Regressarei ao Douro da minha predilecção amanhã numa excursão organizada pelo Círculo Literário Agustina Bessa-Luís e pelo Instituto D. António Ferreira Gomes. Vamos visitar as terras de que fala Agustina no seu Vale Abraão e de que mostra imagens o filme de Manuel Oliveira.

Serão lidas passagens do livro Vale Abraão durante a viagem de autocarro, lançadas as últimas obras de Agustina e, noutro lugar, será projectado o filme de Manoel de Oliveira realizado a partir do romance.

È um grande programa que inclui prova do vinho Sibila, viagem de comboio da Régua ao Vesúvio, visitas e almoços nas quintas da Pacheca e do Vesúvio e intervenções sobre a obra agustiniana.

Outras visitas relacionadas com a região de Baião e com as obras de Agustina estão a ser programadas.

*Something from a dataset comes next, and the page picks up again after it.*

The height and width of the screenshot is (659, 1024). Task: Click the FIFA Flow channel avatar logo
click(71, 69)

De modo que, ainda há pouco vim de lá, mas não me canso.

São terras bravias, de montanhas magníficas e rios românticos uns, desassossegados todos. Os homens plantaram a terra, alteraram, melhoraram para si e para o mundo o que era basicamente rude e grandioso. Por uma vez, não a arruinaram esteticamente ao adequarem-na aos seus interesses.

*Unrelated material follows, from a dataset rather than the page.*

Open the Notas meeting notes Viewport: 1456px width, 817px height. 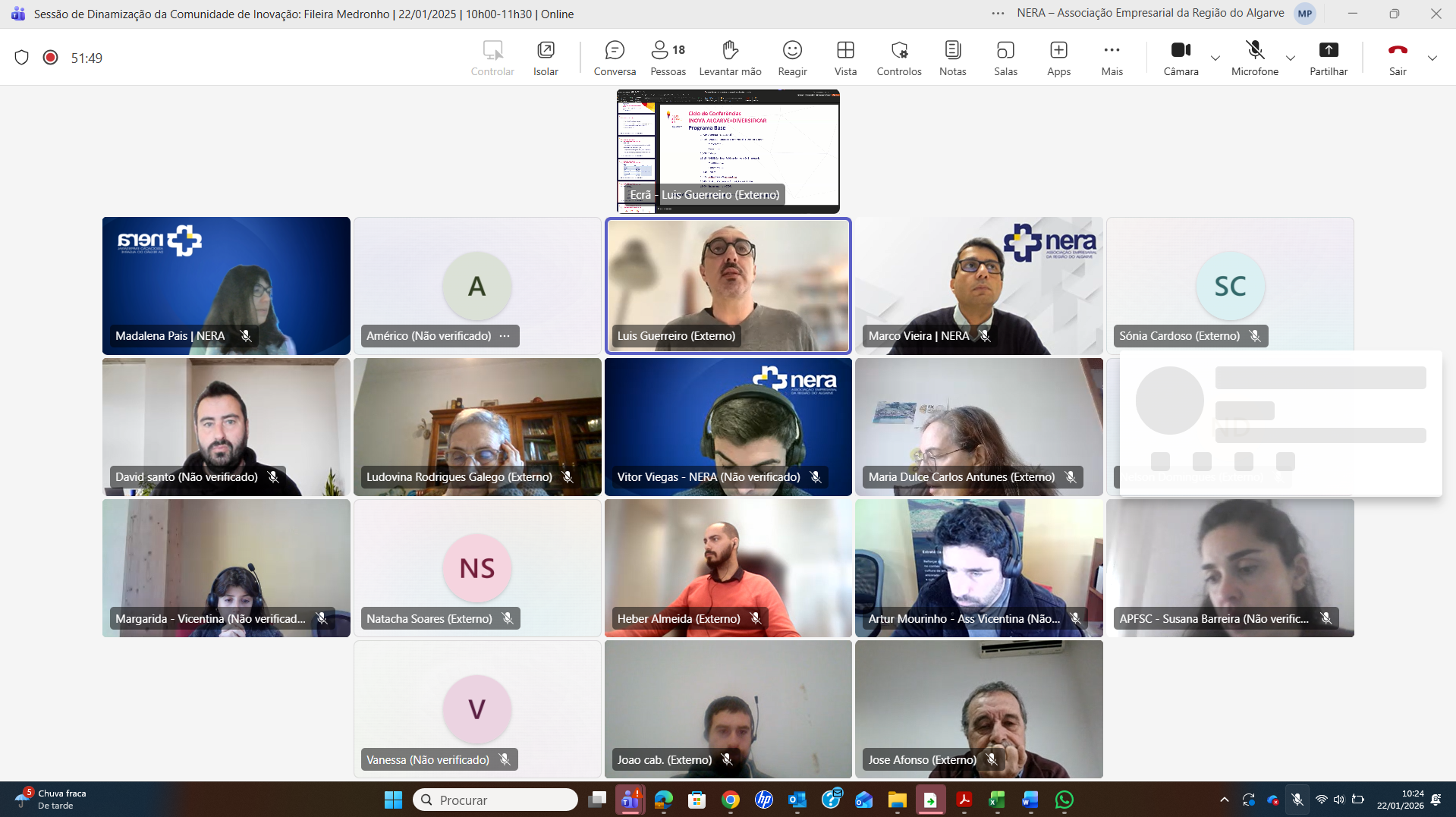tap(952, 58)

Por isso, a região do Douro, depois de ter clamado a atenção pelas gravuras rupestres recentemente descobertas, chama agora e cada vez mais o nosso cuidado para a paisagem e para o que lá se cultiva: a vinha e o vinho de grande qualidade – essa coisa refinadamente doce, de bela cor, de pouca espessura e de transparência, de calor, sabor e perfume comoventes.

Neste momento, estou a olhar o mesmo rio, aqui e agora, tão pacífico, melhor, dissimulado, onde vim procurar um sítio sem vento. E como não posso estar calada por muito tempo, comecei a escrever, o que para mim é o mesmo.

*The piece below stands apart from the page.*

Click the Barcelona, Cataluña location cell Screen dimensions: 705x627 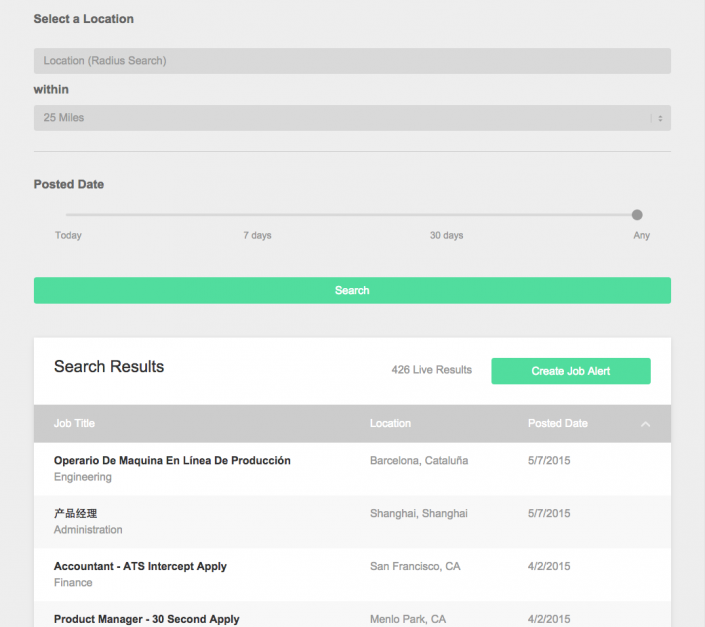[x=419, y=461]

Já quase não ouço o ruido dos carros, das camionetas, dos autocarros que todos passam pelo meu lado esquerdo. E ainda mais à esquerda, brinca um carro electrico fingindo-se apressado. É de museu e um dia destes vou trazer aqui o meu neto. Será que vai acreditar que era num carro daqueles que a avó ia para a escola todos os dias?

Eu queria era um lugar sem vento irritante e se possível sem pessoas loucas a falarem sozinhas, a discutirem com gestos largos e sacudidos de zanga e eu não vejo ninguém por perto fora dessas condições. Quando muito… vejo… alguém com um cão pela trela, mas sem graça.

As folhas e os ramos das árvores continuam a dançar desalmadamente e eu perco a esperança. Apenas o rio está tranquilo. Vou fixar aquela margem com a minha nova máquina. Mandei arranjar a velha, é dela que eu gosto. O pedaço de margem é bonito com casario e arvoredo em cascata e barcos ancorados; também tem céu e nuvens. Só a máquina velha sabe fixar esta beleza de modo realista.

Caminhei por uns minutos, com o vento do norte tentando arrancar-me o chapéu e penetrar no corpo através do pobre casaco de Verão. Era incómodo. Voltei ao carro.

E tive sono, imaginem, deu-me tanto sono! Como achei perigoso ficar a dormir dentro do carro, voltei para casa.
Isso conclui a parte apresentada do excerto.